= The input =
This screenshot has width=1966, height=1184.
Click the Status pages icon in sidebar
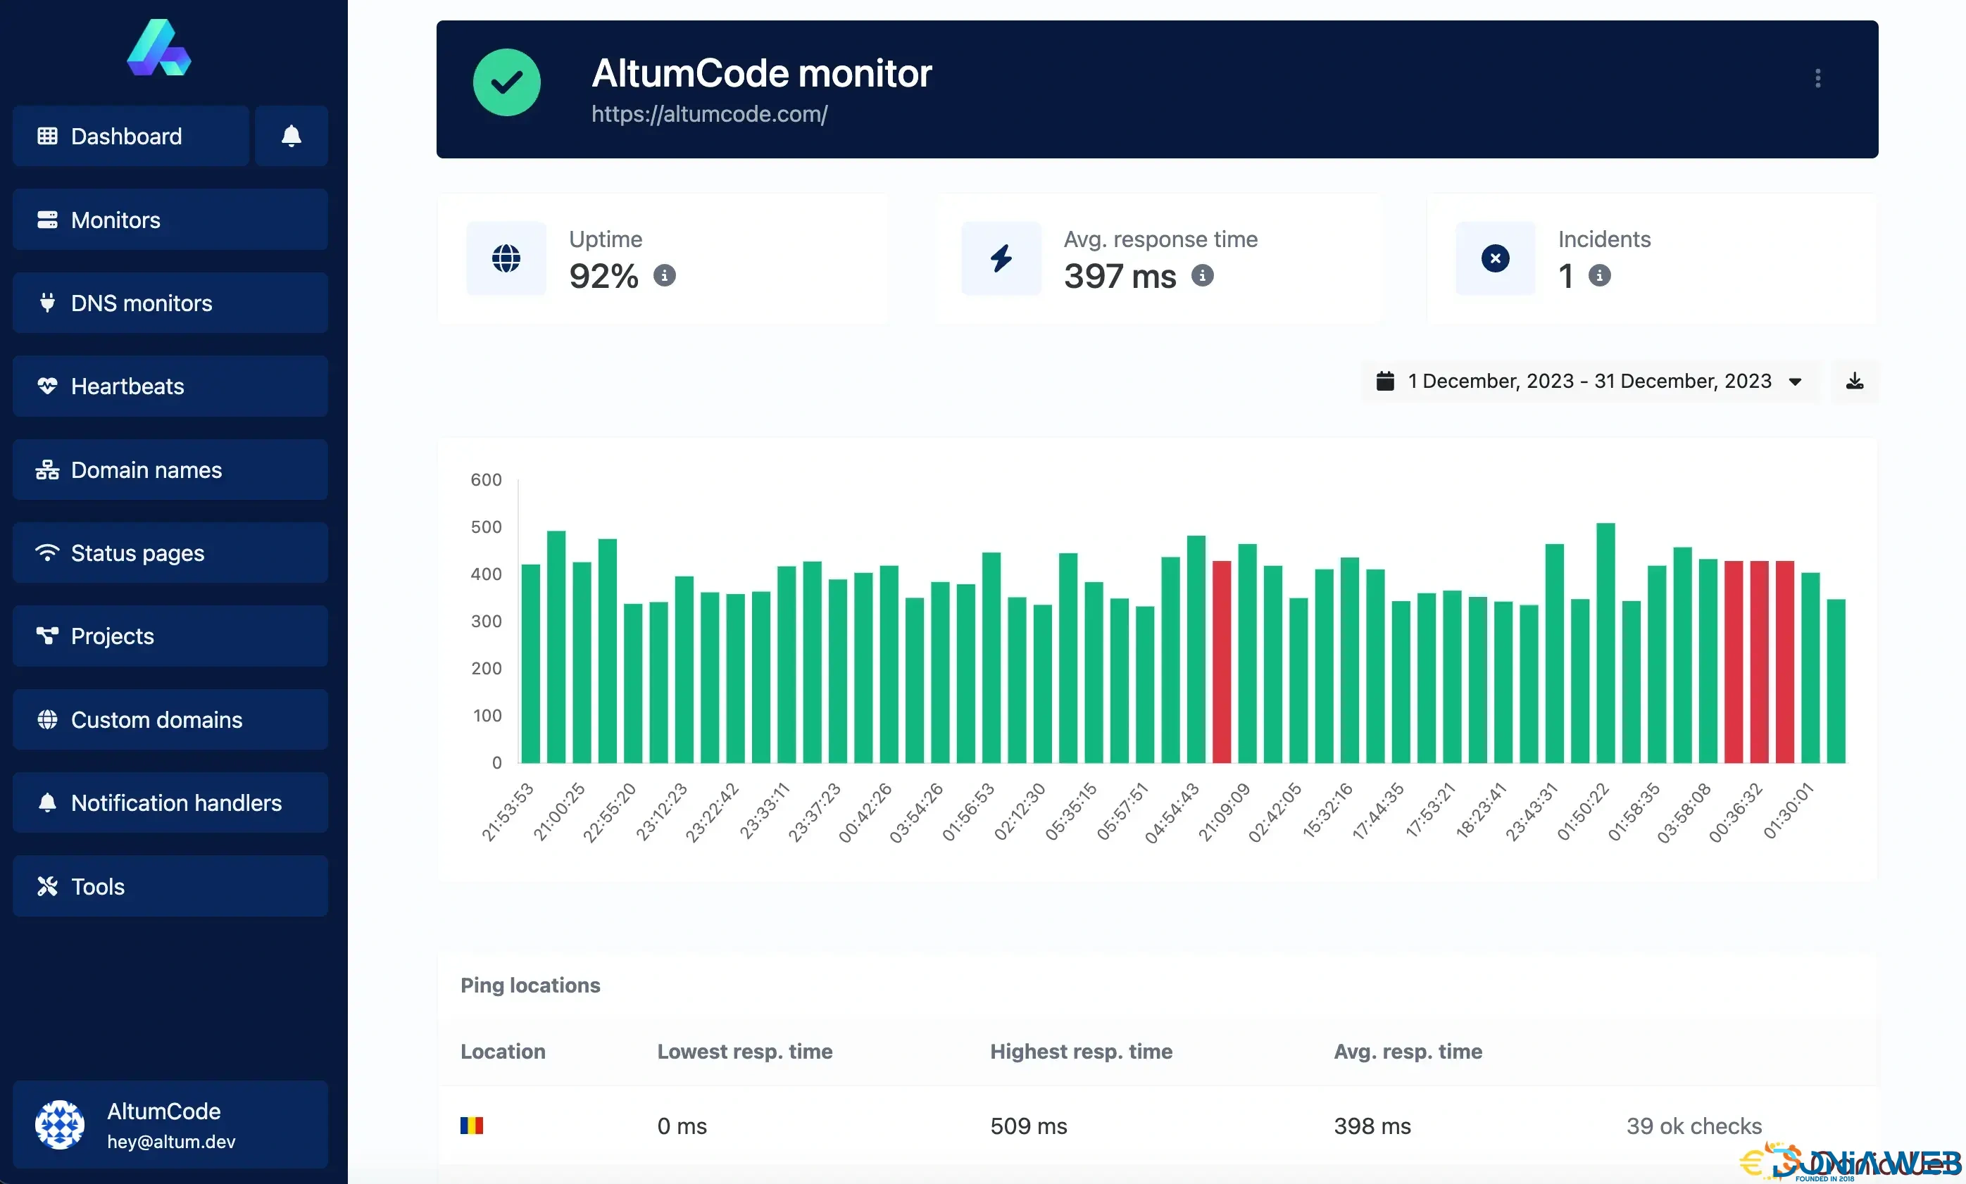(49, 552)
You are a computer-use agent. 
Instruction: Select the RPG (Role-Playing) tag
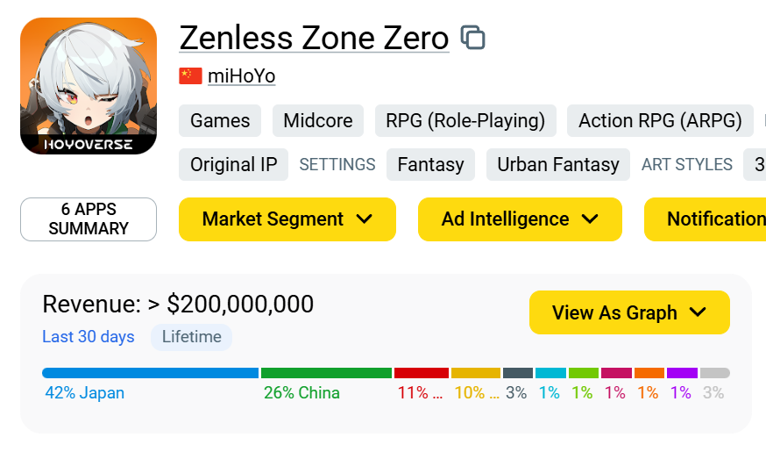[x=465, y=120]
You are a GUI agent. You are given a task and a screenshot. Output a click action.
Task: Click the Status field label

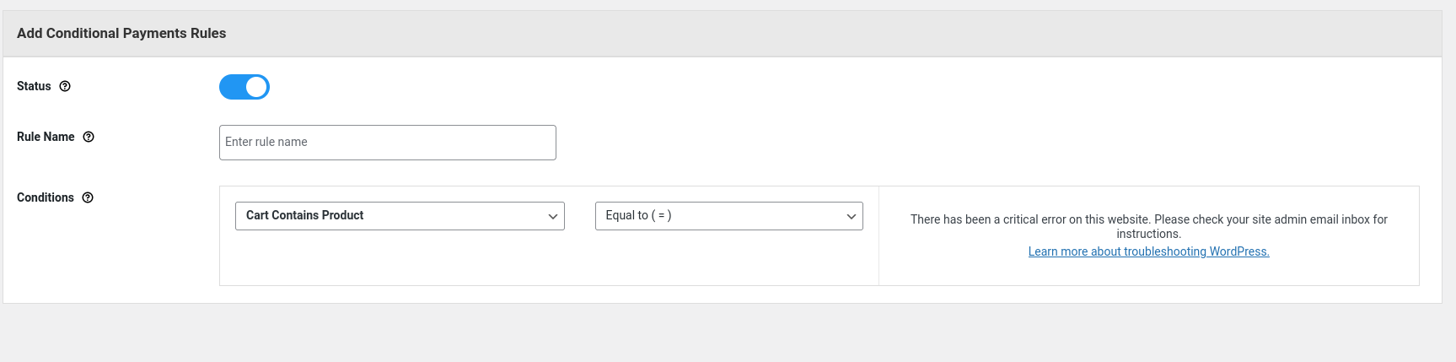tap(34, 86)
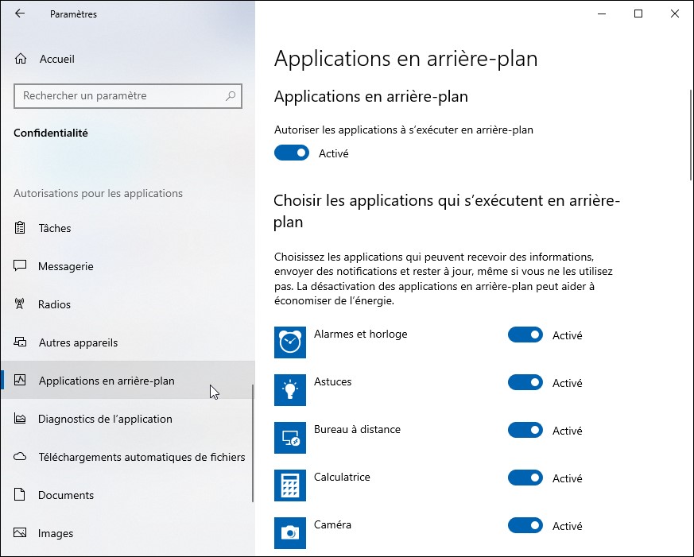Click the Bureau à distance app icon
694x557 pixels.
[290, 438]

= Aim of the exercise =
Would it be possible to reproduce the material word for word, images omitted?

= Answer to this task =
This screenshot has width=1966, height=1184.
Click the Status pages icon in sidebar
(49, 552)
You are a computer-use agent. 
Instruction: Select the RPG (Role-Playing) tag
[x=465, y=120]
You are a GUI agent. You are given a task and a screenshot. Output a click action.
Task: Click the Status field label

tap(34, 86)
Click the Bureau à distance app icon
694x557 pixels.
[290, 438]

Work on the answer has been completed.